■ **Supplied passage**
-*-

Languages are grouped by writing system.

Fuzzy search: Searching 'tail' returns 'Thai' and 'Tamil'.

Another focus of our work has been Project Milkshake, an effort to release our existing internationalisation-related JavaScript components as standard jQuery libraries. These libraries —dually licensed under GPL and MIT license— will not only help us in integrating our tools better with the Universal Language Selector, but will also let other people reuse them widely in other web projects, and get the benefits of internationalisation components just by using these libraries:

  • jquery.i18n — A library to provide full i18n framework that supports parameter replacements and grammar-, plural-, and gender-dependent translations;
  • jquery.webfonts — A library to provide webfonts support, developed from WebFonts extension;
  • jquery.ime —A library to provide input methods in the browser, developed from Narayam extension;
  • jquery.uls will also be available soon as we make more progress on ULS.

-*-

■ **Information supplied**
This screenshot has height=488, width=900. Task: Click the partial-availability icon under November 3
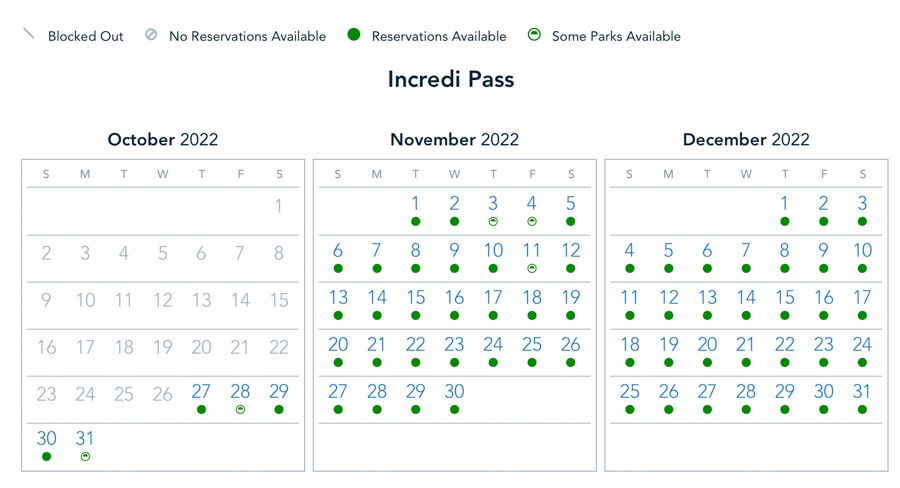pos(493,222)
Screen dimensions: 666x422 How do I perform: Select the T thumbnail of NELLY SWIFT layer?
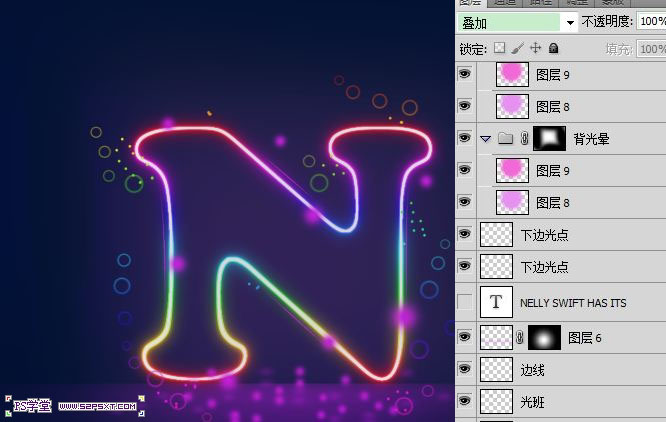[x=496, y=301]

-*-

■ **Tasks to complete**
a) According to the passage on Project Milkshake, under which licenses are the new jQuery libraries released?
b) Pick up the passage on Project Milkshake after its final sentence and extend it.

■ **Outputs**
a) They are dually licensed under the GPL and MIT licenses.

b)
We continued to improve translation user experience by making the screens more user-friendly and making the process more efficient for translators. We are currently working on the prototypes. This aims to increase the number of translators, as well as provide an interface that helps them spend their time as efficiently as possible. In the coming weeks, we will perform in-depth usability tests with several members of the community. You can learn more about them at the Translation UX page and, if you are interested, consider volunteering to participate in the usability tests.

As usual, apart from these, we continued fixing issues that were reported in Bugzilla, as well as translation-related issues in translatewiki.net. Narayam, the input tool, was deployed in Bengali Wikisource. If you need Narayam / WebFonts enabled on your wiki, please open a bug in bugzilla.

In the coming weeks, we will be working on integrating Narayam and WebFonts as part of language tools in Universal Language Selector, completing the translation UX improvements.

We will also be having our monthly online office hours on August 15 16:30 UTC (8:30 PDT). This is an opportunity to ask the development team questions about current and upcoming i18n features. The team will also share updates on exciting work happening on the ULS, translation workflow enhancements and additional language support on Narayam and Webfonts.

Please feel free to contact us through the mediawiki-i18n mailing list.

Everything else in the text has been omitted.